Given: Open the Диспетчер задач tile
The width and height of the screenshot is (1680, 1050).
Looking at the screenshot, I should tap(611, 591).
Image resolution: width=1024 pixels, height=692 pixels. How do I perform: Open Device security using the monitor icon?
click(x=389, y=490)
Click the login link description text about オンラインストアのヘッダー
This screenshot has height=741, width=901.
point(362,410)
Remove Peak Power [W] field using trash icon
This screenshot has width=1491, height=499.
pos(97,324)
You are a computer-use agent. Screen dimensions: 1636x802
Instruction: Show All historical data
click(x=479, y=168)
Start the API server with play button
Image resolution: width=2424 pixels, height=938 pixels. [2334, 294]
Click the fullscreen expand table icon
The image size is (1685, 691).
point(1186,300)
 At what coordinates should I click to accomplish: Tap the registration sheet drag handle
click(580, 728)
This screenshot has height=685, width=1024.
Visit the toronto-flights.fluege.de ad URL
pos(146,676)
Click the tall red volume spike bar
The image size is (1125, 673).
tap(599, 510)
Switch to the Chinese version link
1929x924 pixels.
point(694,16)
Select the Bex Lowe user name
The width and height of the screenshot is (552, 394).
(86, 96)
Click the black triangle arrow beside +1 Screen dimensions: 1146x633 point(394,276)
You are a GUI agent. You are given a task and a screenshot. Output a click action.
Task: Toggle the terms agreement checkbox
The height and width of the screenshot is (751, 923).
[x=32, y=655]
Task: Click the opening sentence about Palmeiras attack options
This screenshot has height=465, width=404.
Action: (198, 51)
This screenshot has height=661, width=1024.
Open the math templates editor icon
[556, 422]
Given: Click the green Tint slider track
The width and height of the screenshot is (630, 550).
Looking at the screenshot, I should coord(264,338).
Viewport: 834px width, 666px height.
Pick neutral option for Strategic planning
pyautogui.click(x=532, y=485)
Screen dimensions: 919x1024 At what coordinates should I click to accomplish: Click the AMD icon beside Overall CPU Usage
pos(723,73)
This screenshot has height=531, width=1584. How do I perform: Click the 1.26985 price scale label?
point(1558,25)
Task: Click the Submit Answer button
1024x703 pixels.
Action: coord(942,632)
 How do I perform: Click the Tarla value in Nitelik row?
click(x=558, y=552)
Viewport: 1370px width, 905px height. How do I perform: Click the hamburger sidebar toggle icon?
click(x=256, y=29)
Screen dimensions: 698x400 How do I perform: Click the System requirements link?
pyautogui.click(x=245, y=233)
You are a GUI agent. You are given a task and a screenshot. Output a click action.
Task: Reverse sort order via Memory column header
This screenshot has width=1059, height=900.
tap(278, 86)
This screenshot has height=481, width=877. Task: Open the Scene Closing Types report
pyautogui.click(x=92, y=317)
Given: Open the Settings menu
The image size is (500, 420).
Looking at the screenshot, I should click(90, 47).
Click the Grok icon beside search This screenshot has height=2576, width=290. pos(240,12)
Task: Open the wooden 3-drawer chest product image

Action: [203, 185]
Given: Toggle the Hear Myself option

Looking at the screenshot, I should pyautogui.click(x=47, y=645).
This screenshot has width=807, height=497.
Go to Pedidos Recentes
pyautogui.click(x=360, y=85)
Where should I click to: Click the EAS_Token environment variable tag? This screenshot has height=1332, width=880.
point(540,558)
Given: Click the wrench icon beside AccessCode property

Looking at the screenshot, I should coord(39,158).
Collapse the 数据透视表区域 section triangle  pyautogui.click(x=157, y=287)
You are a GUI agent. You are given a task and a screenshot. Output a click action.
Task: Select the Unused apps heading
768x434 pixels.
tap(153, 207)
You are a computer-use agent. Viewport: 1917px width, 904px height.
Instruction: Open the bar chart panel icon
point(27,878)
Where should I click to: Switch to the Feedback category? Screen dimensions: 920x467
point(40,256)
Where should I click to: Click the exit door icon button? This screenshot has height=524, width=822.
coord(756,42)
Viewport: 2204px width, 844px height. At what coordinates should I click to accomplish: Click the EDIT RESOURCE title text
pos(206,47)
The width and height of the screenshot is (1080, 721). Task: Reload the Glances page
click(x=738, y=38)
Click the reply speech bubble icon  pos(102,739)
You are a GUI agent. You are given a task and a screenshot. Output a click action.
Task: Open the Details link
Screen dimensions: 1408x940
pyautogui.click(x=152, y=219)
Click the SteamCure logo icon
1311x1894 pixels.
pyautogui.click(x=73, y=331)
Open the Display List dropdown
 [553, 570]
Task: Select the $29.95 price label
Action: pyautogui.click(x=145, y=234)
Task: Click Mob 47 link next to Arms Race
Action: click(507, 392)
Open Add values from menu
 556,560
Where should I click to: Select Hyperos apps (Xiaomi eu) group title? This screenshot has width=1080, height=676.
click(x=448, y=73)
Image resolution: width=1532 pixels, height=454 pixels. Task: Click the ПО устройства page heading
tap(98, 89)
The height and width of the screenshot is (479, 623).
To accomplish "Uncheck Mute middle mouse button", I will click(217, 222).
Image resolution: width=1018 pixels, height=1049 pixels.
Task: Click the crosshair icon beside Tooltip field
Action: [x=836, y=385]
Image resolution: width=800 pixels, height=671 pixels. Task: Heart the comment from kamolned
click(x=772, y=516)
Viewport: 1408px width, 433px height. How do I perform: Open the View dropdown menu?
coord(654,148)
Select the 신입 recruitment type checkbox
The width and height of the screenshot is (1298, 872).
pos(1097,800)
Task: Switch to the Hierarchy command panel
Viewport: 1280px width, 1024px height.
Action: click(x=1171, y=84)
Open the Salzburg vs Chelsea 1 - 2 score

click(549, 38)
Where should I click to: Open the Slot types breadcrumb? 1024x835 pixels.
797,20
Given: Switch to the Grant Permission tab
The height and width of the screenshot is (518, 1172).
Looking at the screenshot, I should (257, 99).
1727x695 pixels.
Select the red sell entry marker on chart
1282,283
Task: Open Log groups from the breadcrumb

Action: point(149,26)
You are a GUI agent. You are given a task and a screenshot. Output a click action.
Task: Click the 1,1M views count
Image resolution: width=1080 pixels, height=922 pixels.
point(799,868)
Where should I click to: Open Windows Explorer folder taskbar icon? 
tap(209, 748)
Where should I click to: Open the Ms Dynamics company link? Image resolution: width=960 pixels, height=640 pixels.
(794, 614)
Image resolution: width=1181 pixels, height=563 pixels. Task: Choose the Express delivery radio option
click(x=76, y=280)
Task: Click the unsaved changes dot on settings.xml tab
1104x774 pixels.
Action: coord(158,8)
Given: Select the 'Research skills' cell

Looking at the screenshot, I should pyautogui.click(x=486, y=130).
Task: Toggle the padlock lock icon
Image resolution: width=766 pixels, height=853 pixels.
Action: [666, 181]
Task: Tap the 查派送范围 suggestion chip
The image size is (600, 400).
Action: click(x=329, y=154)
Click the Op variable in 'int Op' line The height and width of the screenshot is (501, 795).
---+---
## YOUR ASSIGNMENT
Reproduce every line in the records above that contains the word "checkbox".

## ANSWER TO THIS TASK
Task: Toggle the terms agreement checkbox
Select the 신입 recruitment type checkbox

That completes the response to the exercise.